## [STUDY TEXT]
▼▼▼

Successful Restaurant Stories: Where Are They Now

restaurant owner leadership restaurant success restaurant systems
Successful Restaurant Stories: Where Are They Now

Successful restaurant stories are important for other restaurant owners for inspiration, motivation and comfort. Today's topic centers around the story of one restaurant owner who I’ve talked to in the past. Emmy Barnick, owner of The Captain’s Cabin in Washburn, ND, made incredible changes to her business in the height of the pandemic. In this “where are they now” interview, Emmy describes her timeline from thinking about closing her restaurant to making a bottom-line improvement of $288,000 in the last 12 months. Be prepared to drop all the excuses of why you’re not able to start down your system's journey after hearing this conversation. Emmy is a great example of the potential every restaurant owner has in their restaurant. You just have to start somewhere.

For background, Emmy and her husband are farmers and had the opportunity to buy a local restaurant. They saw it as a way to provide for their small community. Somebody was going to run the front, somebody was going to run the back, but after the person they trusted stole thousands of dollars, Emmy had to dive in and learn how to run a business. Emmy says she was very angry and upset in the beginning, but in looking back, it was one of the greatest things that's ever happened because it forced her to get involved. Here restaurant is in the “grandest little city on the Missouri River” just north of Bismarck, the capitol. The town has about 1,200 people, no stoplights and the closest big chain is in Bismarck. Captain’s Cabin is a destination location for people living in and around the area.

Emmy does about $1.5 million a year in annual sales, so she’s not slow, and they’ve become a prime employer in the community as well.

Emmy took the restaurant from the ground floor and really exploded it. But with that said, they had no computer, no POS system, everything was outdated. The register had buttons for said beer or food and the menu was “freezer to fryer.”

The restaurant was struggling and Emmy knew she needed to either figure out how to stop the leaky bucket or close the doors. When I first got on a discovery call with Emmy, she had about $7,000 in the bank, and they were robbing Peter to pay Paul, taking from their personal savings account to make payroll.

At that time Emmy’s restaurant was at about an 89 percent prime cost (total labor cost plus total cost of goods sold and that includes taxes, benefits and insurance on the labor). That means for every dollar that came in, 90 cents was spent. Emmy only had a dime left over to pay all her fixed expenses and nothing to take home. She had sales but no money in the bank.

“That's where I knew like, OK, it's not that we just really suck and people don't want to be here. We have the sales. So what the hell is going on? I've got to get to the bottom of this,” recalls Emmy.

She was working 80 hours a week and was going nonstop, putting out fires and waiting for the next chaotic moment. It’s stress on top of no money in the bank to have something to show for all the stress.

This is when Emmy and I got on a call.

▲▲▲

Stored data entries
▼▼▼

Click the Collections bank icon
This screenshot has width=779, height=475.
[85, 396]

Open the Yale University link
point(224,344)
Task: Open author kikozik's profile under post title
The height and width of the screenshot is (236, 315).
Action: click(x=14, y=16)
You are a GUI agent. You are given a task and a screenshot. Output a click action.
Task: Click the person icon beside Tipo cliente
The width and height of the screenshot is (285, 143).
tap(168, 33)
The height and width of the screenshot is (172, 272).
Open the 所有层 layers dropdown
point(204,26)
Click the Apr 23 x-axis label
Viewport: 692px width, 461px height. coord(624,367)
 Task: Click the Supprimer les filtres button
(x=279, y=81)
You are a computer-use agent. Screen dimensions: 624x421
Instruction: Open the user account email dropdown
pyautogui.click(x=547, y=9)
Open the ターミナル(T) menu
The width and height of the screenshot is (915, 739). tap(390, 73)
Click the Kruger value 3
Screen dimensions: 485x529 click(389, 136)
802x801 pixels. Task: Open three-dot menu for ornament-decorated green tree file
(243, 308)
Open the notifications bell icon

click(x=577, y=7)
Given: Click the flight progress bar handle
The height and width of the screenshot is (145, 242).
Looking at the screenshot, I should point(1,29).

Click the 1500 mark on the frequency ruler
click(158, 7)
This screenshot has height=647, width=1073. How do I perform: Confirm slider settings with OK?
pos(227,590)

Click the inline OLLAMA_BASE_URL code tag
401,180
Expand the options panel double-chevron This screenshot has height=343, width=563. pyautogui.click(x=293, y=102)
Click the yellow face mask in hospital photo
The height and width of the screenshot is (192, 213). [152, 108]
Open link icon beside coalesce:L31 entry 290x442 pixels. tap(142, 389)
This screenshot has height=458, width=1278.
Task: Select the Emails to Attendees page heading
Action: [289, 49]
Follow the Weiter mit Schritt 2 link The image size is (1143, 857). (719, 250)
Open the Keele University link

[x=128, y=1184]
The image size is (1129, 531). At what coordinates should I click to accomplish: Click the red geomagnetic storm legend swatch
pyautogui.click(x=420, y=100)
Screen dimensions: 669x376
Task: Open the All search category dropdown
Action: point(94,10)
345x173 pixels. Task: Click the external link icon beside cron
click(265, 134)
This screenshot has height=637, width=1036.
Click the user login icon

▲▲▲

## [TASKS TO PERFORM]
1: Using the restaurant article, say whether each statement agrees with it: (a) Emmy and her husband are farmers. (b) The town where the restaurant stands has several stoplights. (c) Emmy was working 60 hours a week. Answer yes or no for each and quote the words of the restaurant article that decide it.
2: Carry the restaurant article forward from its final sentence.

## [ANSWERS FOR THE TASKS]
1:
(a) Yes: "Emmy and her husband are farmers"
(b) No: "no stoplights"
(c) No: "She was working 80 hours a week"

2:
“I figured, well, even if I get half of the money back, we're going to be better off than where we are now. So I might as well give this a try,” she said.

She started with a pre-shift meeting, a little checklist of what she wanted to talk about on a daily basis. That simple step of getting started with something she could do every day got the ball rolling.

Measuring from June 2020, when she started using my lessons and systems, to November, her prime cost went from 89 percent to 75 percent. Her bank account moved from $7,000 to $70,000, and she wasn’t worried about making payroll anymore. She also wasn’t feeding the business anymore.

What has happened since November 2020?

Tune into this episode to hear the update on:

  • Prime cost
  • Impact of budgeting
  • Making major menu changes to manage labor
  • Importance of consistency in managers
  • The hours she’s working now, even in a short-staffed environment
  • Changes to hours of operation
  • How to run a kitchen with a high school staff
  • Growing as a leader in the restaurant
  • Trusting the process and importance of delegation
  • Why her accountant is advising her to spend money
  • How she did it all without any government relief funds
  • The major shift in her staff’s behavior in using systems

When I asked Emmy what she’d tell other restaurant owners about systems and the impact on their business, she said:

“You've got to start now. You cannot, cannot, cannot wait until it's over. Or wait until this or wait until that or when I get a manager, then I'll really start. This is the stuff that leads you to that, so it really is kind of a hard mindset to understand because you really have to shift to just trust the systems that they are going to do the work, but they will. They are going to start changing your culture. Your staff is going to start stepping up where you didn't know that they even had the ability.”

While Emmy’s work is not done, and won’t ever be done, the progress she and her key people have made is pretty remarkable. She’s proof you can't wait for anything. Start now and the results will be here before you know it.